Arizona Gov. Katie Hobbs (D) vetoed vetoed 13 Republican bills on Tuesday, including one that LGBTQ+ advocates say would have removed legal recognition of transgender people in the state.
Senate Bill 1628, also known as the “Arizona Women’s Bill of Rights,” was introduced by state Sen. Sine Kerr (R) in February. Similar to laws introduced in other states such as Indiana and Iowa, it would have replaced the word “gender” with the word “sex” in state law. The proposed law defined gendered terms based solely on biological sex and would have prohibited transgender people from single-sex environments like bathrooms, locker rooms, sports teams, and domestic violence shelters that do not match the sex they were assigned at birth.

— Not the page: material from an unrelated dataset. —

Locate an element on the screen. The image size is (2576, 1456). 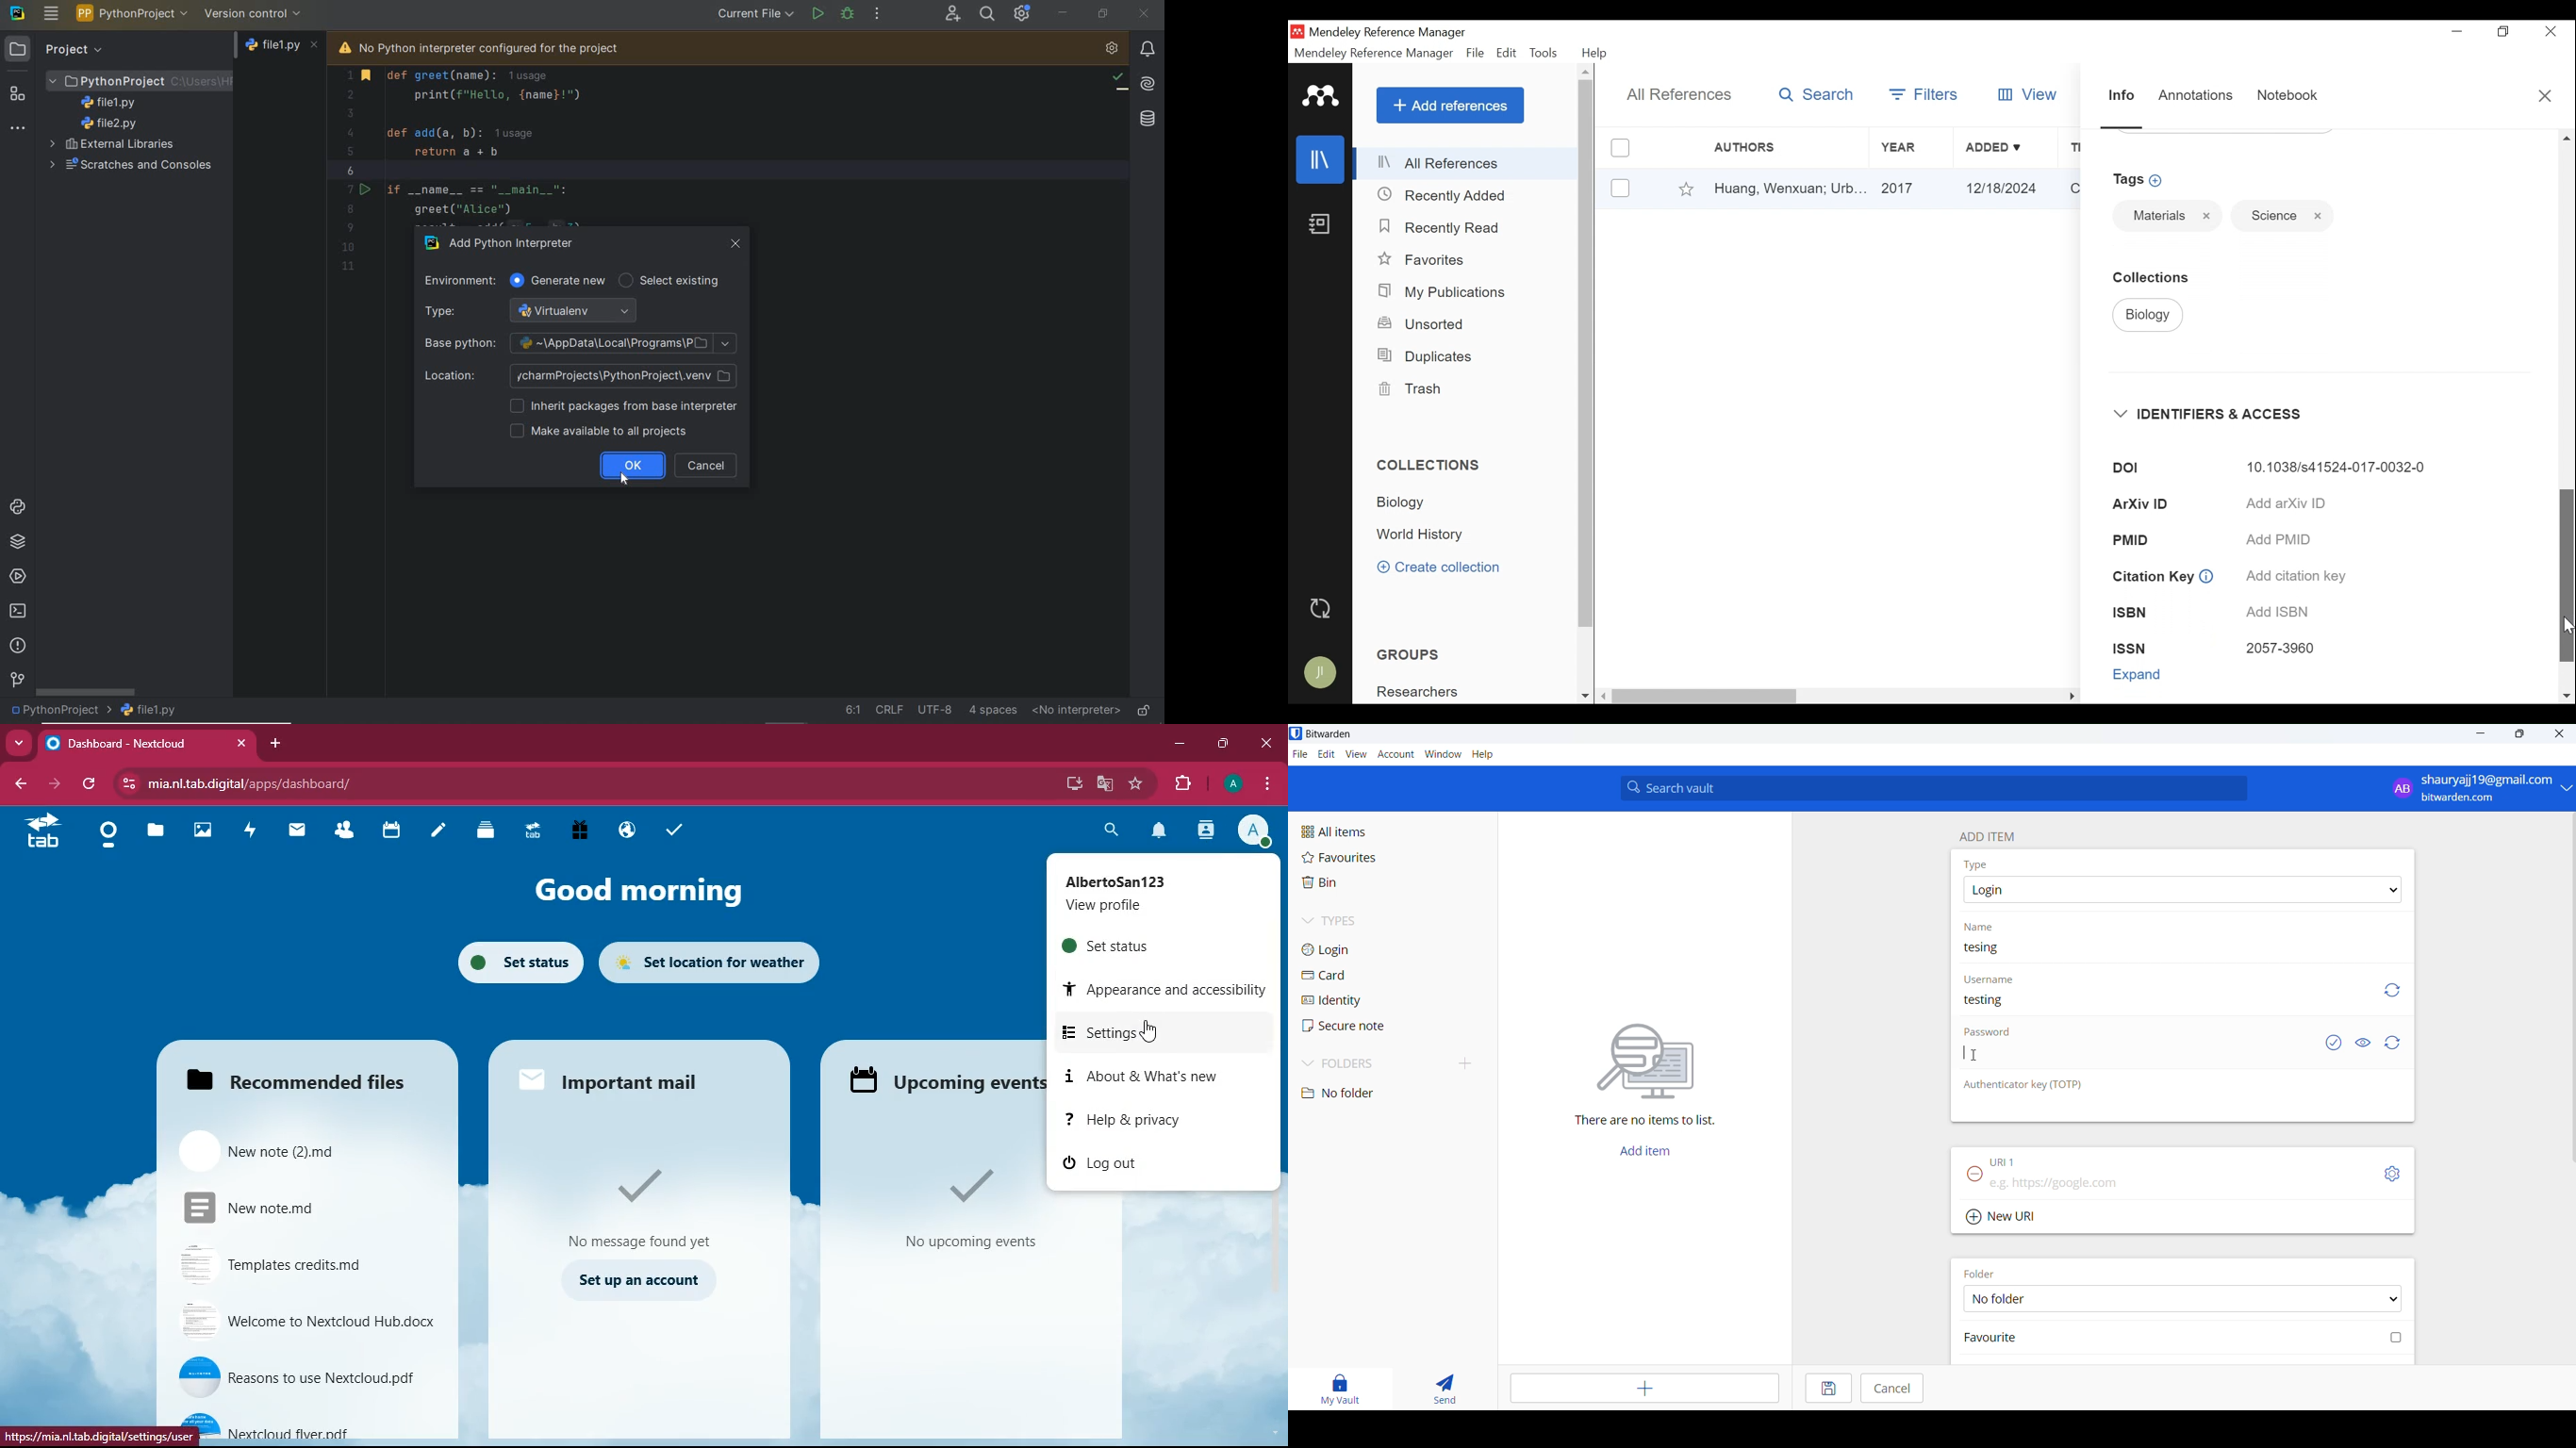
account is located at coordinates (1396, 756).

Critics argued that the bill would have eliminated transgender and nonbinary individuals from public life in Arizona.
“This attempt to eliminate trans people and force them into categories that do not apply to them is completely unacceptable to me,” state Sen. Eva Burch (D) conveyed to the Arizona Senate Health and Human Services Committee in February. “I’m not afraid of trans people, I’m afraid of the consequences of continuing to treat them in this manner.”

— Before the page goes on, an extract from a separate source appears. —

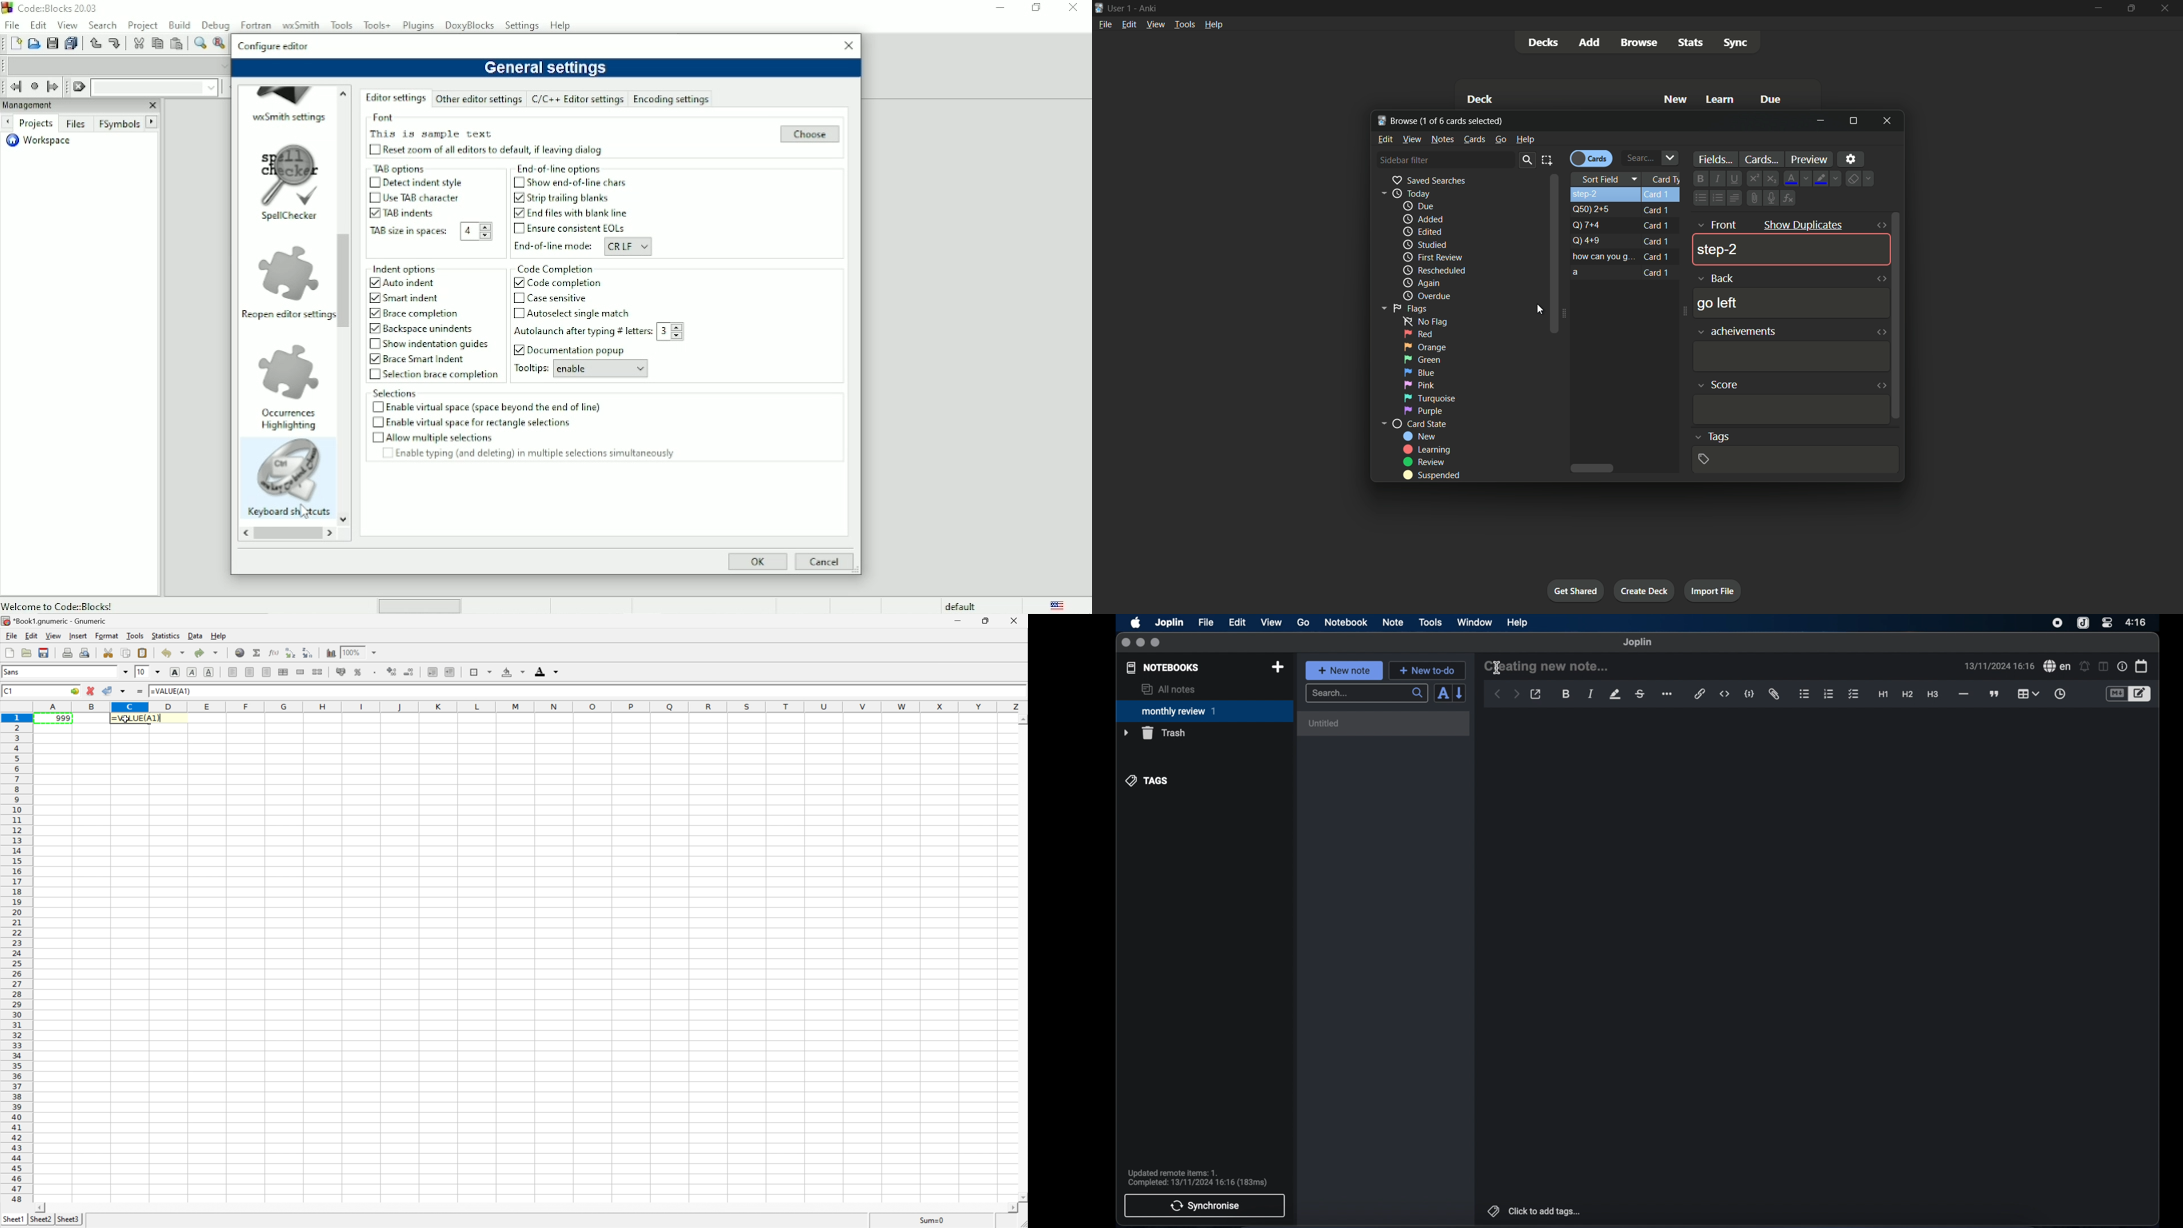 The image size is (2184, 1232). Describe the element at coordinates (1716, 277) in the screenshot. I see `back` at that location.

The American Civil Liberties Union of Arizona’s Hugo Polanco cautioned that S.B. 1628 would have also barred transgender individuals from obtaining accurate gender identity on legal documents like IDs.
“This bill would compel transgender individuals to live a falsehood and expose them to potential harm by disclosing the sex assigned to them at birth on documents such as drivers’ licenses, marriage licenses, school records, and burial paperwork,” Polanco stated in February. “All of us, including transgender individuals, require accurate and consistent identity documents that reflect our true selves. That’s what IDs are for.”
The bill was approved by Arizona’s Republican-controlled House of Representatives in a 31–28 vote along party lines earlier this month, as reported by KJZZ. It was then submitted to Hobbs, who had previously expressed opposition to it.
“As I have stated repeatedly, I will not approve legislation that targets Arizonans,” Hobbs stated in a message regarding her veto of SB 1628 earlier this week.
This is not the first time Hobbs has vetoed anti-LGBTQ+ legislation. In April 2023, she vetoed S.B. 1005, which aimed to enable parents to sue school districts for implementing LGBTQ+ supportive policies. In May 2023, she vetoed S.B. 1001, which proposed mandating trans and nonbinary students to obtain written parental consent to use pronouns and names aligning with their gender identity. Last June, she vetoed two anti-LGBTQ+ bills, one that would have prohibited trans students from accessing the appropriate locker rooms and restrooms at school, and another that she characterized as “a thinly veiled effort to ban books.”
In June 2023, she also issued two executive orders permitting state employee health insurance plans to cover gender-affirming surgery and prohibiting state agencies from endorsing or funding so-called “conversion therapy.”